The metrics for capacity (originally called growth potential) took their queue from the team’s original personal growth goals. Recognizing that programming is a creative endeavor, we established certification and training goals for each of the team members. These goals directly tied to the projected needs of the company; products and capabilities we needed received the highest marks. However, if the team built the capacity to work with technologies outside of the list, they still received some credit. After all, no one can predict the future. If their “guess” as to what would prove useful in the future proved correct, they received a second mark higher than the mark given for meeting a projected technology goal.

Functionality’s metrics caused considerable dissention in the ranks.

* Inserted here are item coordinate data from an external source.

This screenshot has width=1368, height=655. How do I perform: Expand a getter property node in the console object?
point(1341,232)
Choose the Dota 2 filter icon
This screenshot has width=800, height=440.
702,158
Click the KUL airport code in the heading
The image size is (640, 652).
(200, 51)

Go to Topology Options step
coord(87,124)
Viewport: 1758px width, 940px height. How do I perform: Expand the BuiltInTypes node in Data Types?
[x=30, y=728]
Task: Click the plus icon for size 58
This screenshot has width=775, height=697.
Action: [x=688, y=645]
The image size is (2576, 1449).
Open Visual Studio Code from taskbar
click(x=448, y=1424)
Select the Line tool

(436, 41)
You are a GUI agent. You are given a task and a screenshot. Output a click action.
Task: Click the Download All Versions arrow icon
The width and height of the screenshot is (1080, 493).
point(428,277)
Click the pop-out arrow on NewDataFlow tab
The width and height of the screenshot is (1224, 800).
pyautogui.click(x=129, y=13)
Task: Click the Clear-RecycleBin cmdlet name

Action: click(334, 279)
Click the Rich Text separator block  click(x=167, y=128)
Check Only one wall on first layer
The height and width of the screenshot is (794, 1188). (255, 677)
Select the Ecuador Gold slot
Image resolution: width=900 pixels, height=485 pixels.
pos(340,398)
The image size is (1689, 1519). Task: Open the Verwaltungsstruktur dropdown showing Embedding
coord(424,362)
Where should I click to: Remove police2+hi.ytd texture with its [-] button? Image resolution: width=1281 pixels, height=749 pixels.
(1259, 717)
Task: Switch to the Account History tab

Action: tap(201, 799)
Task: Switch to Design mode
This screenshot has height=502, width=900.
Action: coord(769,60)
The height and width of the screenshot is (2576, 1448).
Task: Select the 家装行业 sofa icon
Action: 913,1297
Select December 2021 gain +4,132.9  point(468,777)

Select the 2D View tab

In order to receive high marks for functionality, the development team had to produce IT products the customers used. We measured use on three levels: reduction in time to perform the business task, the length of time the users continued to use the function, and usage pattern. In our measurements, we noticed that when users were bypassing most functions in favor of their own tools, they would still enter data into the system in bursts, despite the periodic nature of the work being performed. If the function was used periodically rather than in bursts (and matched with a periodic business system), we noted the behavior.

Quality proved contentious as well. The developers, naturally, produced perfect code every time. Our metrics penalized them if, during review, the QA team found any of the following: a failure in a related function caused by the newly implemented code; a failure in the function that the implemented code provided; or a failure in the system as a whole related to the new function. They received boosts to their scores from flaws found during the QA process before the code went live.

Moving forward
This data gave us the beginnings of a possible measurement method for development. Obviously, we customized it to meet specific problems we encountered. Were there other measurements we could have selected? Would you have selected the same metrics and measurements in the same situation?

With sets of medium-term metrics in place for both infrastructure and development, my client asked me to turn my attention to the third part of the tripod. Then he wanted me to go back to refine the measurements for specific elements of the three. Those efforts are a tale for another time.